▶ Input data
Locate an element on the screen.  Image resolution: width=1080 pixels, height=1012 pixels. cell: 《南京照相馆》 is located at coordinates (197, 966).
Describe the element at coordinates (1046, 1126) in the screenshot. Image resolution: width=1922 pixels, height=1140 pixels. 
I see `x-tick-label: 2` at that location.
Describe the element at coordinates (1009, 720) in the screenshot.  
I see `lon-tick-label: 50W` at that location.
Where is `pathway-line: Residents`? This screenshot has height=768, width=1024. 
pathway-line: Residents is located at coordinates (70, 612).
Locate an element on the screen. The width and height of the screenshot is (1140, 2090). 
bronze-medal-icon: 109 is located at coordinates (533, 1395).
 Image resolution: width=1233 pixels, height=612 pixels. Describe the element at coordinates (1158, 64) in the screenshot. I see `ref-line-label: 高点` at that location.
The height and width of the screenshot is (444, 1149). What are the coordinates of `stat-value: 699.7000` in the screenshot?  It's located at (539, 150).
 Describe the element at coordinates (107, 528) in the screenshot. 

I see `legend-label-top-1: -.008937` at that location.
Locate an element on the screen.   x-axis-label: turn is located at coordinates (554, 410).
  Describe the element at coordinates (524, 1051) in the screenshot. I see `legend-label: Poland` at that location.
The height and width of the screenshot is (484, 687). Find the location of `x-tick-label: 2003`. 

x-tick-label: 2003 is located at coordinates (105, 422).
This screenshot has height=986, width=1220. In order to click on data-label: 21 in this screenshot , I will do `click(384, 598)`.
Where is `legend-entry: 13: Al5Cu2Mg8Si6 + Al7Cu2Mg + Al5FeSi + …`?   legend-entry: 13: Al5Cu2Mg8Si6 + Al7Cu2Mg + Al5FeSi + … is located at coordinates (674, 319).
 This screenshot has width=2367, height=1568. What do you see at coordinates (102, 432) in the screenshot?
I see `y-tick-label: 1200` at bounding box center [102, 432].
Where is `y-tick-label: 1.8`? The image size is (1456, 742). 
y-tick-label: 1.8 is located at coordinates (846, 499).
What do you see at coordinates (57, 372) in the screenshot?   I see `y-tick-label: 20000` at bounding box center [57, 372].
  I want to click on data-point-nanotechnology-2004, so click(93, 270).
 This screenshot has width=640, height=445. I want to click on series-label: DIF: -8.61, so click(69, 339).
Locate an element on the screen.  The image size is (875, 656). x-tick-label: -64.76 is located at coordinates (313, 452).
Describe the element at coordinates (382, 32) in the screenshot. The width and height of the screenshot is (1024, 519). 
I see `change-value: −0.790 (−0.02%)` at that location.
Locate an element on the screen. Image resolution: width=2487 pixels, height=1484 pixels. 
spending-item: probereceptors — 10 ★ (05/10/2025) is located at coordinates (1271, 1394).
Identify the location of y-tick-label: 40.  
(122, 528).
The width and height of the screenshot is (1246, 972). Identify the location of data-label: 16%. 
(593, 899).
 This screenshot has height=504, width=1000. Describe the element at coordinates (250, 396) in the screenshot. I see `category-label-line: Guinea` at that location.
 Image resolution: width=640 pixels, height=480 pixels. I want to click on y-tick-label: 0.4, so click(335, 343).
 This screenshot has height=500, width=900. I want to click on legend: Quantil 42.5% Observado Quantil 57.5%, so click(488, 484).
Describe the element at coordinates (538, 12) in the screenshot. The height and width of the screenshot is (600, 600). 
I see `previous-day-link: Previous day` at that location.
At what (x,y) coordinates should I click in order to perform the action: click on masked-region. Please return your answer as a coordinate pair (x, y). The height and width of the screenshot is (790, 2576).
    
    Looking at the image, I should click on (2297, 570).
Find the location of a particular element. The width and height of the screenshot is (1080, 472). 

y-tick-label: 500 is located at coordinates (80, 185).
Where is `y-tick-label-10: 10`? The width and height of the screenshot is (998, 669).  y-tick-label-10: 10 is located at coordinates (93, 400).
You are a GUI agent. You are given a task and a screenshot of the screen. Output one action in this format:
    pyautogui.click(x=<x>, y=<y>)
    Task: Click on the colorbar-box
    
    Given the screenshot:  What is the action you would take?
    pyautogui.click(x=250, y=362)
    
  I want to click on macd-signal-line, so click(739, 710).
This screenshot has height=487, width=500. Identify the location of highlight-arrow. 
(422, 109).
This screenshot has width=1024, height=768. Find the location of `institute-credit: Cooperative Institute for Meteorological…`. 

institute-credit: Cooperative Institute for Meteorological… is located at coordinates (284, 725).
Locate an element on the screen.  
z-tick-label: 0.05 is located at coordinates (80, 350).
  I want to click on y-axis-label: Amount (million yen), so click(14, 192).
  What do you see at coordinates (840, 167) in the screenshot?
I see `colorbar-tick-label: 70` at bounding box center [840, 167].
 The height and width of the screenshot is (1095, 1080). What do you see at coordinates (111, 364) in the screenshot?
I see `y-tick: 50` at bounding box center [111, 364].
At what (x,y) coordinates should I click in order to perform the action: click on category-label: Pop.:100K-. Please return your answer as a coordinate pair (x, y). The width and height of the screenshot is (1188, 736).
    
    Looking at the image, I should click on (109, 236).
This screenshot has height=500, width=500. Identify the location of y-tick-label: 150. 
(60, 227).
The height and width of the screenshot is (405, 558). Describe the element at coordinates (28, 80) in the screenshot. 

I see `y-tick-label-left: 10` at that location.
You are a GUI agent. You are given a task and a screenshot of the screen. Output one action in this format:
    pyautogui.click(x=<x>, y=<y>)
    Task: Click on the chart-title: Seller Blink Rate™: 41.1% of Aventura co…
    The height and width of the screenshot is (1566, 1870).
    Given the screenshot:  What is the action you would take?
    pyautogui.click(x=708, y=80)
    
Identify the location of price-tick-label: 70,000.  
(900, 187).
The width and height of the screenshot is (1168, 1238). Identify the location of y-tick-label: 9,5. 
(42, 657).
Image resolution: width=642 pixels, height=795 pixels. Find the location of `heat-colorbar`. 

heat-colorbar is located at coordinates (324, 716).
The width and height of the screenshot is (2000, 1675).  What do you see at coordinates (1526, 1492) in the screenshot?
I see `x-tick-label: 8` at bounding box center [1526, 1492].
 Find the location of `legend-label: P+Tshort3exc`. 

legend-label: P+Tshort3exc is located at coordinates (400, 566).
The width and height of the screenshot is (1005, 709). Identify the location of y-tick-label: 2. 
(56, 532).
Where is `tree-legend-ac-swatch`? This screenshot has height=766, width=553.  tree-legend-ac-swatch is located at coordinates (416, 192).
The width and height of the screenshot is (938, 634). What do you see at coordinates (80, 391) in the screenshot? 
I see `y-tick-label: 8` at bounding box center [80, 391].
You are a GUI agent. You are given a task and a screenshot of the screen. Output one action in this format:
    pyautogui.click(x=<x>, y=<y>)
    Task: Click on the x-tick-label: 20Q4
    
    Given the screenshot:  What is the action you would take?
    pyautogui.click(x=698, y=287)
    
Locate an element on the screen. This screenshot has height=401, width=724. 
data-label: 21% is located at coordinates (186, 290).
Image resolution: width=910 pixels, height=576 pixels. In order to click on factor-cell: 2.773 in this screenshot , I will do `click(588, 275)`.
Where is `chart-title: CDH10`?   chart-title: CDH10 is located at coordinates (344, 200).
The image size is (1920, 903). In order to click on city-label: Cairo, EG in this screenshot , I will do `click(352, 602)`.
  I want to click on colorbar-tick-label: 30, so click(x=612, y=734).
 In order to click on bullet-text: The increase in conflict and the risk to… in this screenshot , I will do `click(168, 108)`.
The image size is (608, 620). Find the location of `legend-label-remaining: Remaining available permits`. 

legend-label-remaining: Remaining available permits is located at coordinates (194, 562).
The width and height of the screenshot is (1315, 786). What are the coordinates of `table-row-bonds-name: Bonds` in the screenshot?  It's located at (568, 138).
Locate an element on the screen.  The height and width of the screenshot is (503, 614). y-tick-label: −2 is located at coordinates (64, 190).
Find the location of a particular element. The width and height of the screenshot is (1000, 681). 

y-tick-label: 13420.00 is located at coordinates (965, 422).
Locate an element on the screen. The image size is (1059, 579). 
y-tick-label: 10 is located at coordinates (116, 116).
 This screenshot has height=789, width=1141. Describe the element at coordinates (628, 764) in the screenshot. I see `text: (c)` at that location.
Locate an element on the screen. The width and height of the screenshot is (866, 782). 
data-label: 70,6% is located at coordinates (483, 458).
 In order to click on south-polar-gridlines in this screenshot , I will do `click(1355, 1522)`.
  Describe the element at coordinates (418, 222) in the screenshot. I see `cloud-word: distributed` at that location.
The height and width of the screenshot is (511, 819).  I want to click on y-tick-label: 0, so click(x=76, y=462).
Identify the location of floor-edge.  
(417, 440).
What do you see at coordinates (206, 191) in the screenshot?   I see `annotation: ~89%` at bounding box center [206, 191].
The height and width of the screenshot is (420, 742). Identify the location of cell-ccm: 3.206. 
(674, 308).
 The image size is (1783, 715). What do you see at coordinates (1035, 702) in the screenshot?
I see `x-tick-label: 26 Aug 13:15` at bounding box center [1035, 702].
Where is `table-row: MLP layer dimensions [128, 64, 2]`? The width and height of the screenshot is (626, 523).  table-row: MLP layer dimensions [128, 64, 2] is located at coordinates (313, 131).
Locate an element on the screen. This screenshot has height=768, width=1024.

▶ Your goal
Copy out the rows from the line that contains "coordinates (416, 192)." through the line that contains "data-label: 21% is", word for word.

▶ Result of this task
Where is `tree-legend-ac-swatch`? This screenshot has height=766, width=553.  tree-legend-ac-swatch is located at coordinates (416, 192).
The width and height of the screenshot is (938, 634). What do you see at coordinates (80, 391) in the screenshot? 
I see `y-tick-label: 8` at bounding box center [80, 391].
You are a GUI agent. You are given a task and a screenshot of the screen. Output one action in this format:
    pyautogui.click(x=<x>, y=<y>)
    Task: Click on the x-tick-label: 20Q4
    
    Given the screenshot:  What is the action you would take?
    pyautogui.click(x=698, y=287)
    
Locate an element on the screen. This screenshot has height=401, width=724. 
data-label: 21% is located at coordinates (186, 290).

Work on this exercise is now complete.